Myeloma is a cancer of the plasma cells in the blood. Plasma cells produce proteins called immunoglobulins or antibodies and are found in the bone marrow. These cells can become malignant and grow uncontrollably. This growth usually occurs in several sites in the bone marrow.
The disease is divided into categories, depending on how it first appears. Approximately 90 percent of patients have multiple myeloma, so-called because the disease appears in multiple sites in bone marrow throughout the body. Localized myeloma involves a few areas in the bone marrow, while extramedullary myeloma involves tissues other than the marrow, such as skin, muscle or lung. Another type is solitary myeloma, which involves only one tumor in a single bone.
Approximately 40,000 Americans currently have multiple myeloma, and 13,600 new cases of multiple myeloma are diagnosed each year in the United States. The disease most often strikes adults between 50 and 70 years of age. The incidence of multiple myeloma in patients older than 65 is 30 cases per 100,000 people, while it is only five cases per 100,000 people ages 50 to 54. The incidence of multiple myeloma in African-Americans is 9.2 per 100,000, compared with 4.1 in the Caucasian population.
The five-year survival rate for patients with myeloma is 28 percent. About 11,200 people die from the disease each year.
B-lymphocytes, a type of white blood cell, evolve into plasma cells. Myeloma results from an acquired (not inherited) injury to the DNA of a single cell during development. The malignant cells that form as a result are myeloma cells.
Myeloma is distinguished by several characteristics. Plasma cells are present in abnormally large numbers. This causes a deficiency of red blood cells (anemia) and white blood cells, weakening the immune system and leaving the patient susceptible to infection. An excess of the protein can also cause hyperviscosity, a condition in which the blood is abnormally thick. Patients may experience nosebleeds or bleeding gums. Blood clots may also occur, increasing the risk of stroke.
Another characteristic of myeloma is the overproduction of a protein called monoclonal immunoglobulin in the blood. The term "monoclonal" means that the protein is derived from one cell population. It is also known as M protein. The amount of monoclonal immunoglobulin present in the blood correlates with the extent of myeloma. Changes in the amount of this protein parallel the progression or regression of the disease.
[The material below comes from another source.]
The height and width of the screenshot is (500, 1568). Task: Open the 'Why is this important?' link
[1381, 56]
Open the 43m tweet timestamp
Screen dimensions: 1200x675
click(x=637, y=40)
Immunoglobulin is composed of two heavy chains of protein and two light chains. The light chain is named the Bence Jones protein, for the scientist who discovered it. The excretion of this protein in the urine is associated with multiple myeloma. An excess of this protein in the blood requires the kidneys to work harder to filter the blood and excrete it from the body, which can lead to renal damage and kidney failure. A urine test can detect the presence of Bence Jones protein.
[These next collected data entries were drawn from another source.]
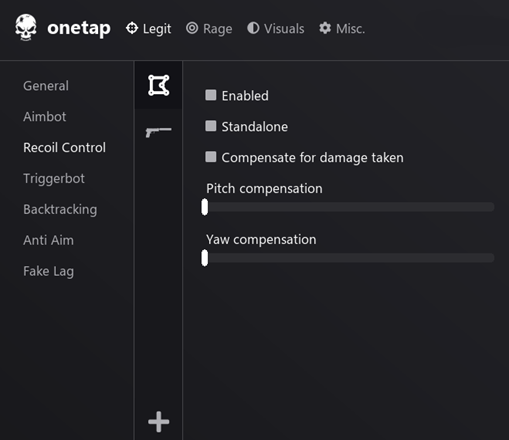Click the Pitch compensation slider track

coord(348,207)
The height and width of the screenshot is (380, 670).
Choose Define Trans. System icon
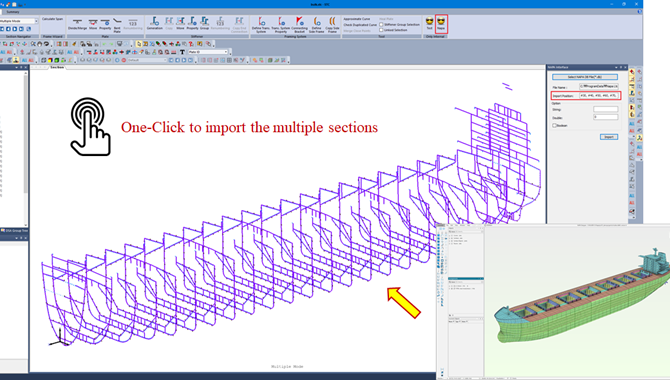[x=261, y=24]
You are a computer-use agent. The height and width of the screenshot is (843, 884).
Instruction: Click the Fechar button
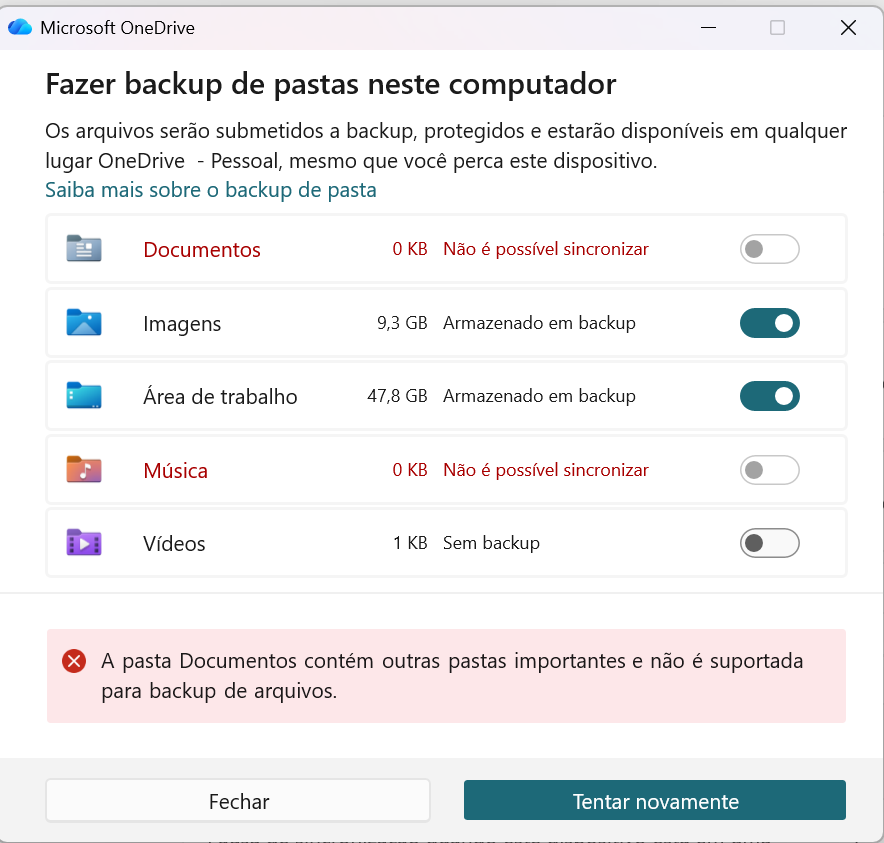click(238, 801)
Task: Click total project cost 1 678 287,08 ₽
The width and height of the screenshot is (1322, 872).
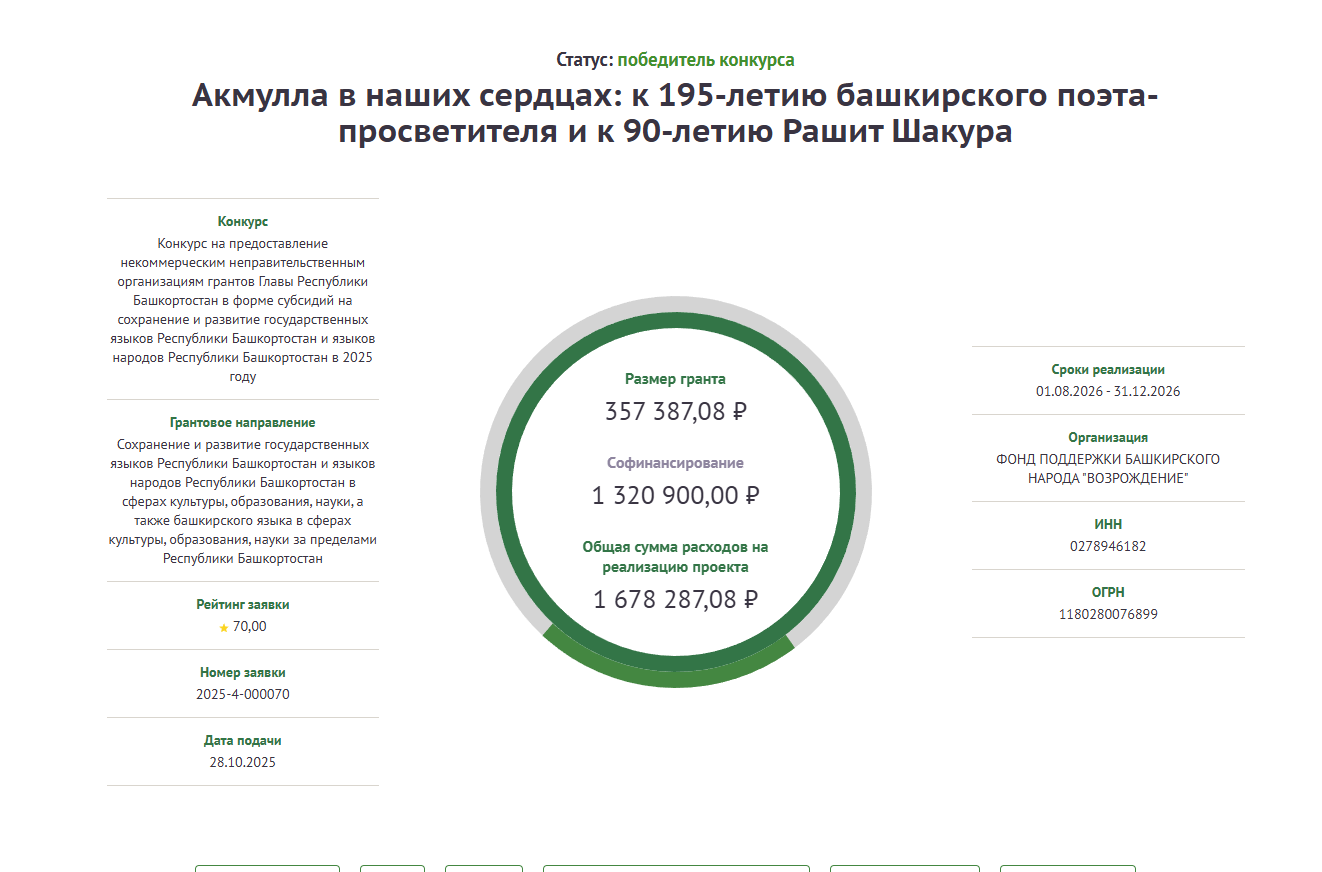Action: click(x=675, y=599)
Malignant myeloma cells also secrete chemicals that stimulate the overproduction of cells that erode bone, which are called osteoclasts. Osteoblasts, the cells that form bone, cannot create new bone cells fast enough to replace the missing bone. This causes holes to develop in the skeleton. These holes increase the potential for fractures and can cause severe pain. Osteoporosis, a condition in which the bones become thin and fragile, also occurs in patients with myeloma.
As the osteoclasts destroy the bone, calcium is released and the level of calcium in the blood rises. The excess calcium may be difficult for the kidneys to remove from the blood, and can lead to kidney failure.